Dalam rangka menyambut momen penting dalam kalender Islam, pengamatan hilal untuk penetapan 1 Syawal 1447 Hijriah di wilayah Jawa Barat telah dilakukan oleh tim gabungan yang terdiri dari Kementerian Agama (Kemenag), Majelis Ulama Indonesia (MUI), organisasi masyarakat Islam, serta Universitas Islam Bandung (UNISBA). Namun, hasilnya menunjukkan bahwa hilal belum terlihat, yang menjadi pertanyaan besar di kalangan umat Islam saat ini.
Proses Rukyatul Hilal di Jawa Barat
Kepala Kantor Wilayah Kemenag Jawa Barat, Dudu Rohman, menjelaskan bahwa ketidakmampuan untuk melihat hilal pada 1 Syawal 1447 Hijriah ini disebabkan oleh kondisi cuaca yang kurang mendukung, khususnya di area Kota Bandung.

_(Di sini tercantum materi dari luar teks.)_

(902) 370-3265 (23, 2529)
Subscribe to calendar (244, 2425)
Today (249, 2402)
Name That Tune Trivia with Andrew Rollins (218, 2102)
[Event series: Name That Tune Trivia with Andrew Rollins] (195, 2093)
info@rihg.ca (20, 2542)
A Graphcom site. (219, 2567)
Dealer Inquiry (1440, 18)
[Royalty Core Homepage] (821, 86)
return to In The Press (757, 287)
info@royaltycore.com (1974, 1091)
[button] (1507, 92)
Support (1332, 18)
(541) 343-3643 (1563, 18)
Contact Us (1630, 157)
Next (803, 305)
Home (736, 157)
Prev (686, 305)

Cuaca yang buruk ini menjadi salah satu faktor utama yang menghalangi proses pengamatan hilal.
Dalam pernyataannya di Observatorium Albiruni UNISBA, Dudu menambahkan, “Hasil dari pengamatan hilal di tujuh titik di Jawa Barat menunjukkan bahwa hilal tidak terlihat. Kami telah menyampaikan informasi mengenai kondisi ini.” Pengamatan dilakukan pada Kamis, 19 Maret, dan hasilnya menjadi acuan untuk penetapan tanggal Idul Fitri.
Kondisi Hilal dan Cuaca
Lebih lanjut, Dudu menjelaskan bahwa posisi hilal di Kota Bandung masih jauh dari kriteria yang ditetapkan, yakni kurang dari satu derajat. Hal ini menambah kompleksitas dalam memastikan penetapan 1 Syawal 1447 Hijriah. Cuaca yang tidak bersahabat, ditambah dengan posisi hilal yang tidak ideal, membuat pengamatan menjadi tidak berhasil.
Pentingnya Menghormati Keputusan
Menghadapi situasi ini, Dudu mengajak masyarakat untuk saling menghormati keputusan yang diambil masing-masing organisasi atau individu terkait penetapan 1 Syawal. Ia menekankan pentingnya untuk tidak saling menyalahkan atau mencela, serta mengutamakan sikap akhlak yang baik demi menjaga persatuan di tengah perbedaan pendapat.
“Kami berharap semua pihak dapat mengedepankan akhlakul karimah dan menjaga persatuan, serta mengikuti petunjuk agama dengan bijaksana,” ujarnya. Seruan ini mengajak setiap individu untuk bersikap dewasa dalam menghadapi perbedaan yang ada dalam penetapan hari raya.
Proses Sidang Isbat
Setelah pengamatan dilakukan, hasil observasi mengenai hilal 1 Syawal 1447 Hijriah akan disampaikan kepada Kementerian Agama untuk diadakan sidang isbat. Sidang ini merupakan forum resmi untuk menetapkan hari raya berdasarkan hasil pengamatan hilal yang dilakukan di berbagai lokasi.
Dudu mengungkapkan, “Hasil dari rukyatul hilal yang dilakukan di tujuh titik, termasuk di UNISBA, akan dilaporkan kepada Menteri Agama, dan malam ini akan dilaksanakan sidang isbat di Jakarta.” Sidang ini diharapkan dapat memberikan keputusan resmi mengenai tanggal 1 Syawal 1447 Hijriah setelah mempertimbangkan semua data yang ada.
Keputusan Muhammadiyah di Jawa Barat
Sebelumnya, di kalangan jemaah Muhammadiyah, khususnya di Jawa Barat, telah ada keputusan mengenai pelaksanaan Salat Idul Fitri pada 1 Syawal 1447 Hijriah. Menurut Sekretaris Pimpinan Wilayah (PW) Muhammadiyah Jawa Barat, Iu Rusliana, Salat Idul Fitri akan dilaksanakan pada hari Jum’at, 20 Maret 2026.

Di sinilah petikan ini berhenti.